I'm sure you'd say something similar about me, maybe worse. I'm rarely able to make it to the barn right now, my horses are rarely ridden, and mostly just hang out in the pasture and graze or stand in the barn and eat hay. But they are of good weight, healthy, feet are trimmed every 4 weeks for my mare with soundness issues and every 8 weeks for my other horse. The vet is called in an emergency, and they are subjected to routine vet care as well. 

Just because you would do it different doesn't make the other person wrong. There are far worse things a horse could be than a pampered, expensive pet. 
_Posted via Mobile Device_


----------



## Reno Bay (Jul 8, 2012)

Why bother having a 'pet' horse?

Hmm...why bother having a 'pet' dog if it's not going to be in the showring, working, or a guardian?


----------



## KaiKamm93 (May 12, 2012)

Part of me says, if the horse is happy & healthy, who cares? It could be off in someone's back yard starving to death.... But the other part of me sees the super duper cute gelding that's boarded at my barn, who gets turnout every day and fed properly, but is filthy dirty & is extremely depressed because he has no job and nobody to love him. It breaks my heart, but everytime someone asks his owners if they can groom and/or exercise him they FREAK OUT and start screaming at EVERYONE in the aisles. Complete psychos! 
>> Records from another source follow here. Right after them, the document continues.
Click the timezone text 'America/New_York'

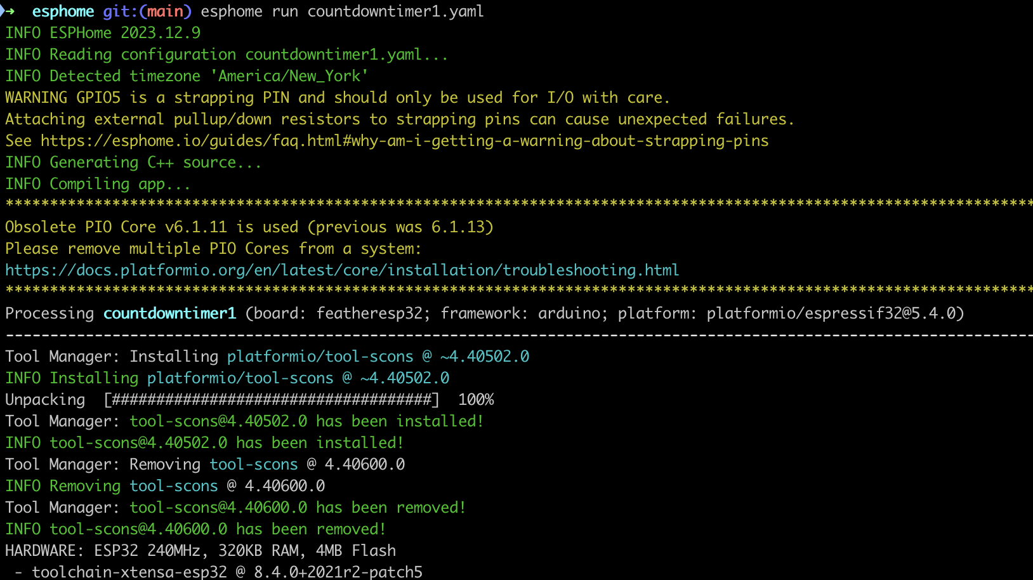(293, 76)
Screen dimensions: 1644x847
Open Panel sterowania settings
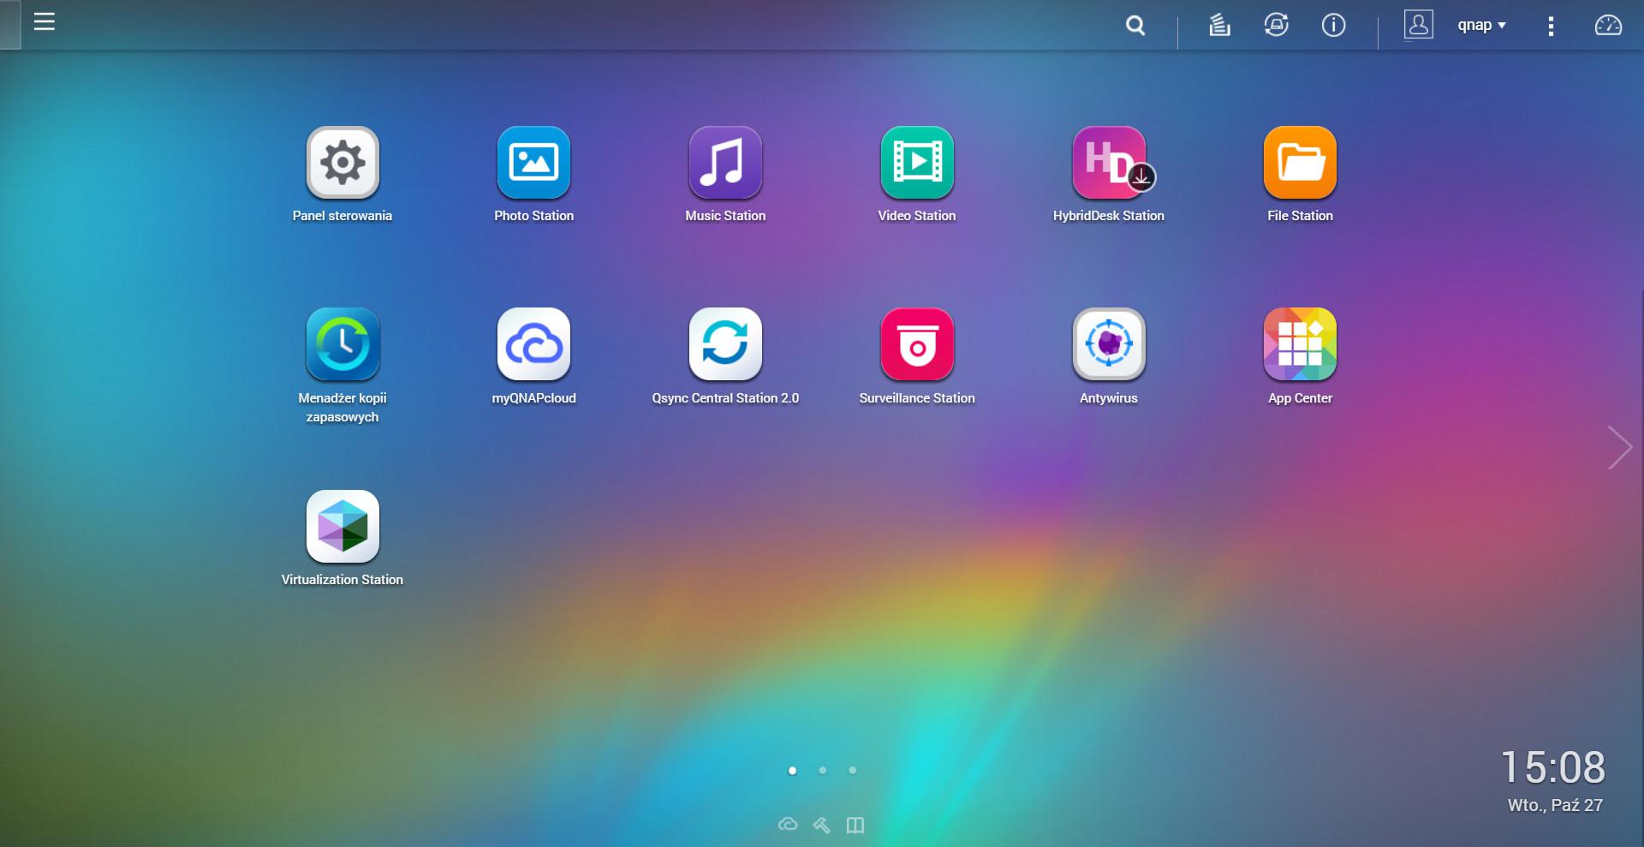pos(343,163)
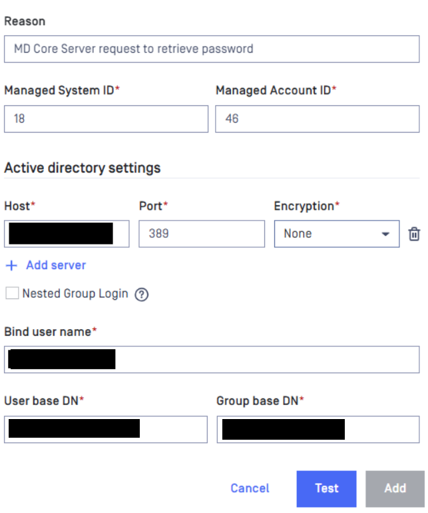
Task: Click the plus icon beside Add server
Action: pyautogui.click(x=11, y=265)
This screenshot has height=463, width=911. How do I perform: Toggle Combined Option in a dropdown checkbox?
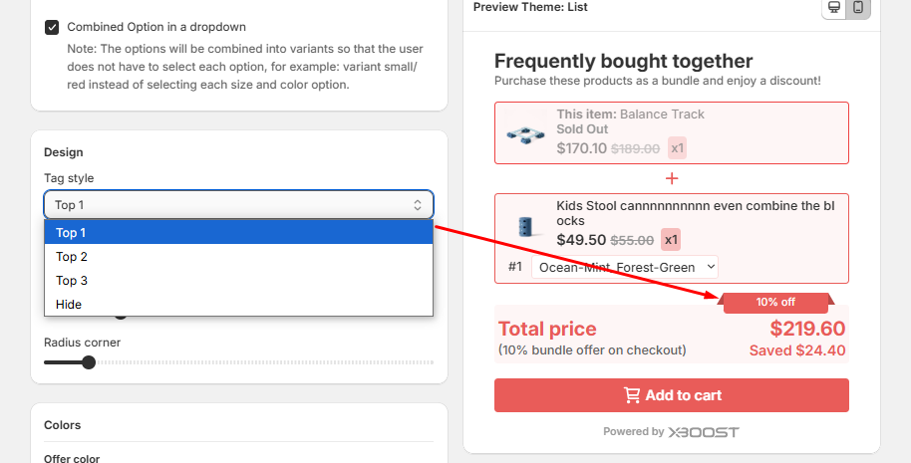pos(52,27)
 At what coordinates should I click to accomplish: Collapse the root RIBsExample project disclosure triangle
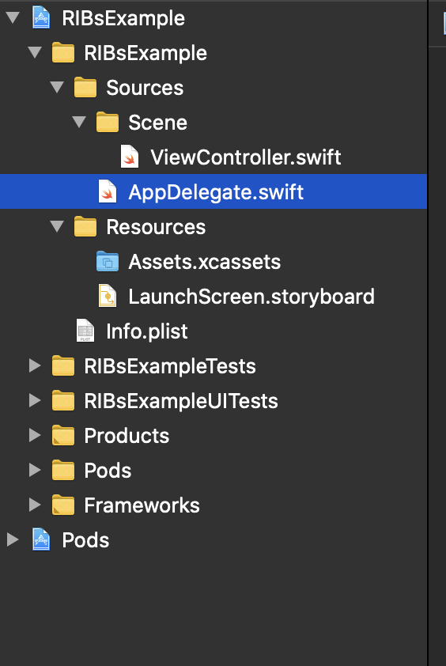click(x=13, y=18)
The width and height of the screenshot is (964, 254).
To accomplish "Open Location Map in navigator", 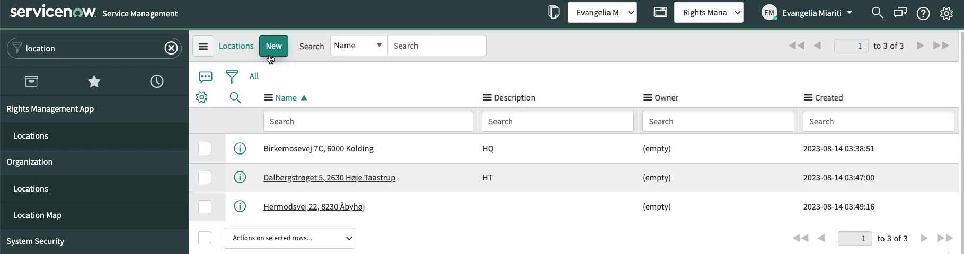I will pyautogui.click(x=37, y=215).
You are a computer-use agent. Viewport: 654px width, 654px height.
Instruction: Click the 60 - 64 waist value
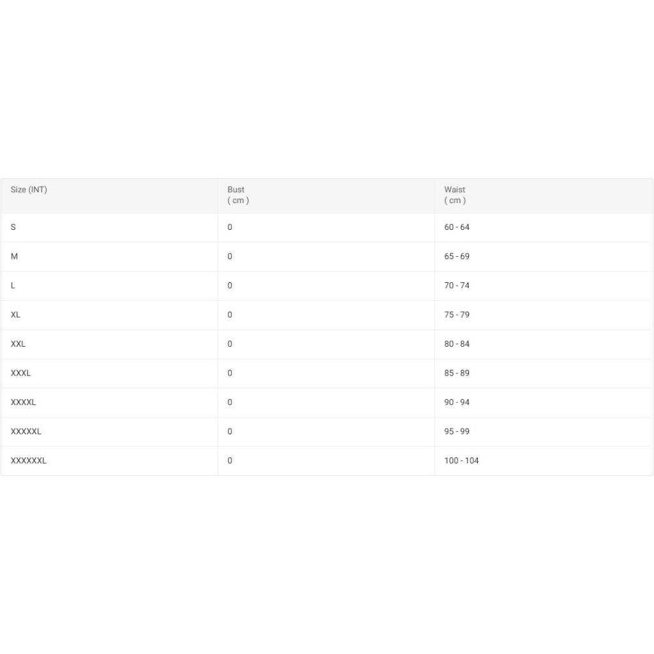click(x=457, y=227)
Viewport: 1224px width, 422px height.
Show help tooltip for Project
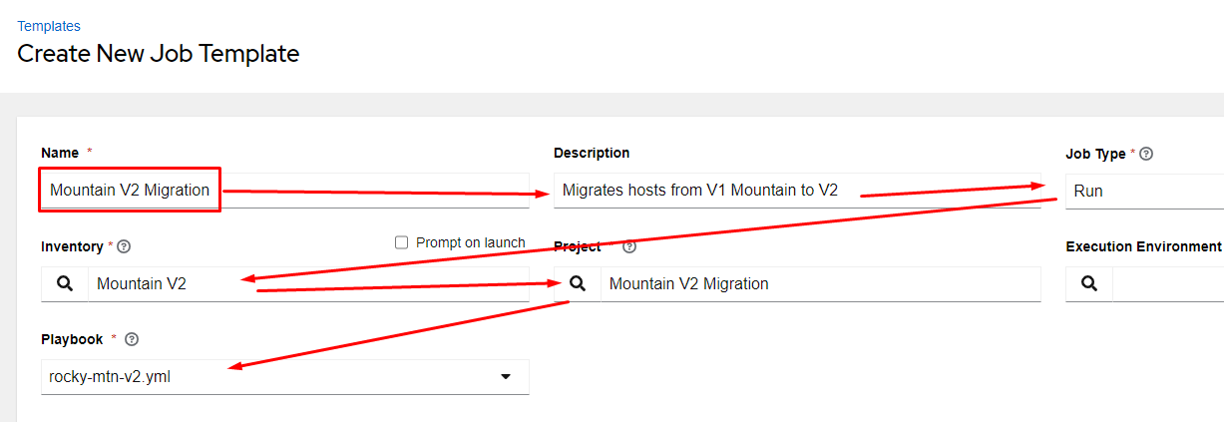[629, 246]
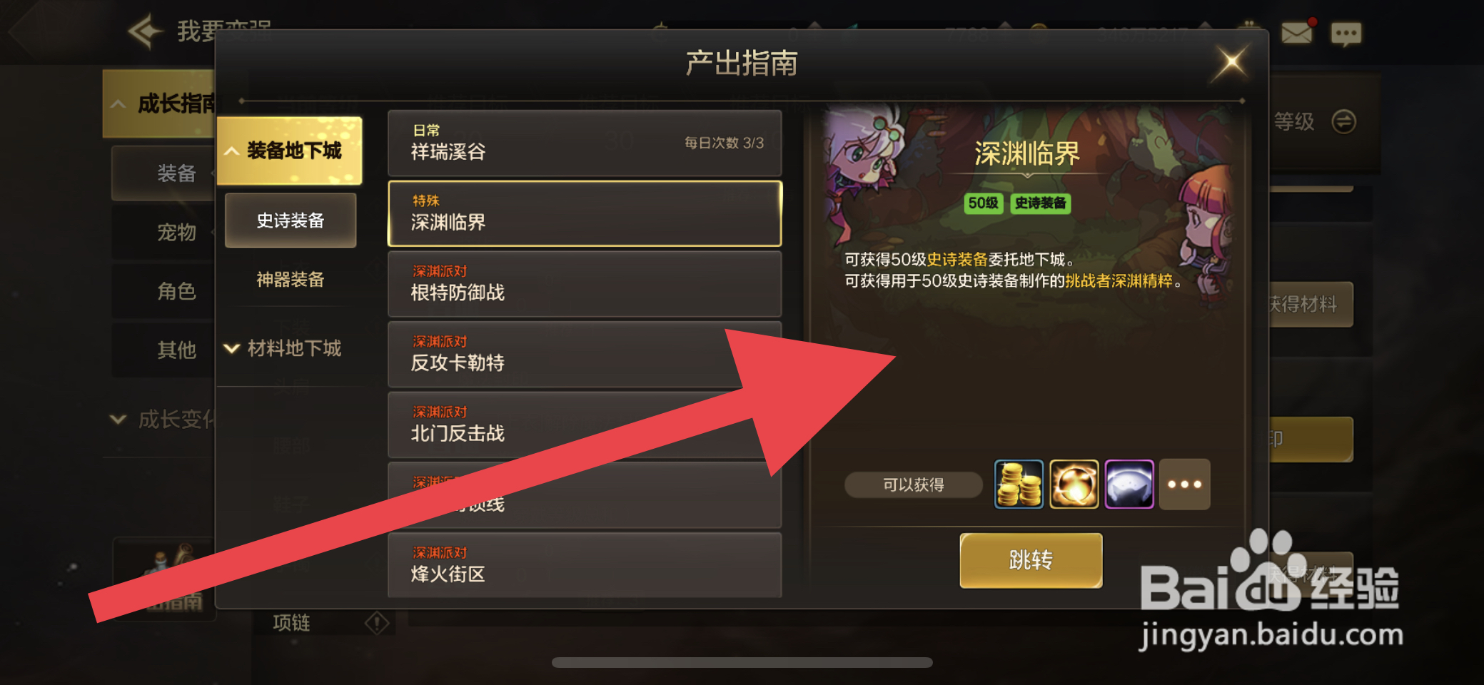Select the 深渊临界 special dungeon entry

(x=585, y=213)
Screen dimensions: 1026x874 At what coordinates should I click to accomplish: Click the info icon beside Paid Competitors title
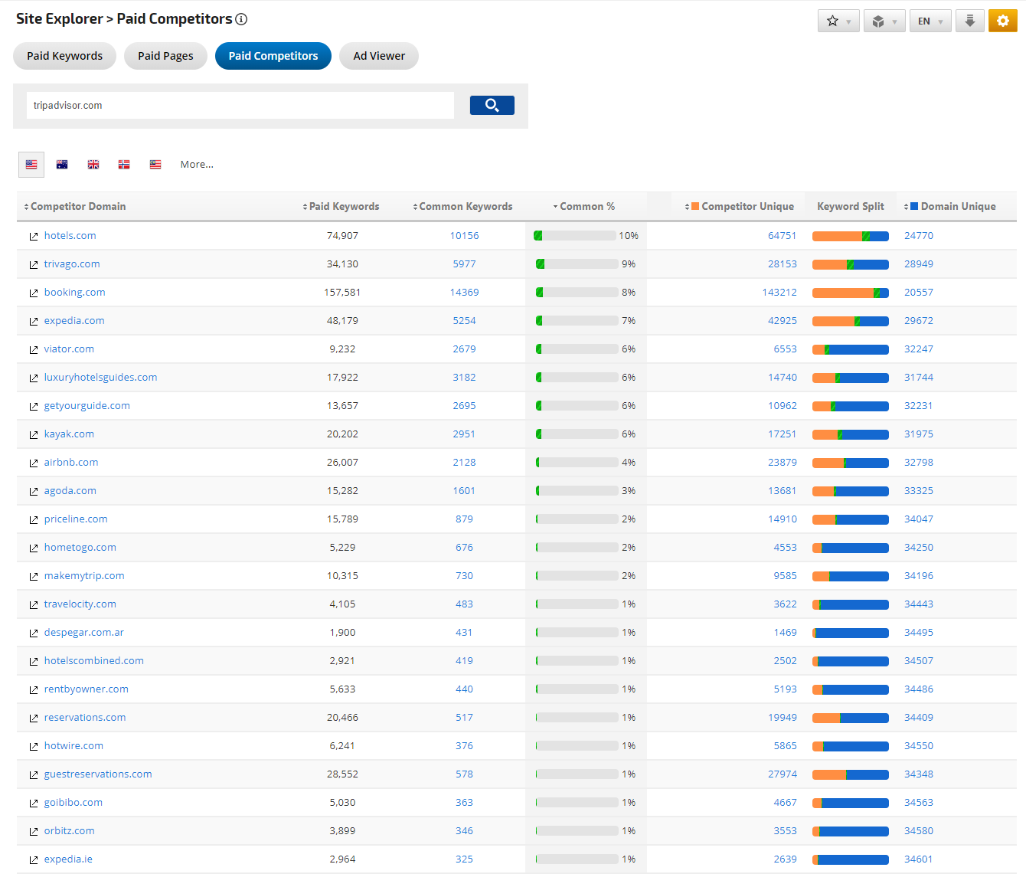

So I can see where you're coming from. I have seen plenty of horses who are physically healthy but extremely depressed because don't have anything to look forward to but afternoon feedings. It's such a waste :'(


----------



## Cmurdock57 (Mar 2, 2012)

Well whenever I'm the one cleaning the stall every day it gets annoying a horse is a heck of a lot more work than a dog or cat a lot more expensive too
_Posted via Mobile Device_


----------



## themacpack (Jul 16, 2009)

KaiKamm93 said:


> Part of me says, if the horse is happy & healthy, who cares? It could be off in someone's back yard starving to death.... But the other part of me sees the super duper cute gelding that's boarded at my barn, who gets turnout every day and fed properly, but is filthy dirty & is extremely depressed because he has no job and nobody to love him. It breaks my heart, but everytime someone asks his owners if they can groom and/or exercise him they FREAK OUT and start screaming at EVERYONE in the aisles. Complete psychos!
> 
> So I can see where you're coming from. I have seen plenty of horses who are physically healthy but extremely depressed because don't have anything to look forward to but afternoon feedings. It's such a waste :'(


Oh no, not another horse with nothing to do all day but, um, be a horse.....what is this world coming to? Maybe the owner "freaks out" because they are tired of having everyone else trying to force their own ideals of how the horse should be cared for onto them.


----------



## Cmurdock57 (Mar 2, 2012)

KaiKamm93 said:


> Part of me says, if the horse is happy & healthy, who cares? It could be off in someone's back yard starving to death.... But the other part of me sees the super duper cute gelding that's boarded at my barn, who gets turnout every day and fed properly, but is filthy dirty & is extremely depressed because he has no job and nobody to love him. It breaks my heart, but everytime someone asks his owners if they can groom and/or exercise him they FREAK OUT and start screaming at EVERYONE in the aisles. Complete psychos!
> 
> So I can see where you're coming from. I have seen plenty of horses who are physically healthy but extremely depressed because don't have anything to look forward to but afternoon feedings. It's such a waste :'(


Yeah I have done the same thing an asked if I could ride him and she says I'm giving him a break and all I cod ask myself was a break from what? The horse eats 8 pounds a day and doesn't get ridden I don't care what the rest of you think but if I'm taking care of your horse and you don't do anything with it I can't help but ask why bother?
_Posted via Mobile Device_


----------



## riccil0ve (Mar 28, 2009)

Cmurdock57 said:


> Well whenever I'm the one cleaning the stall every day it gets annoying a horse is a heck of a lot more work than a dog or cat a lot more expensive too
> _Posted via Mobile Device_


If you only view horses as a means to an end or simply working animals, that's fine. But you would absolutely hate it if I boarded at the place you work. Ricci is retired. I DON'T ride her. She hangs out, gets brushed occasionally, gets fed quality stuff, and poops just as much as any other horse.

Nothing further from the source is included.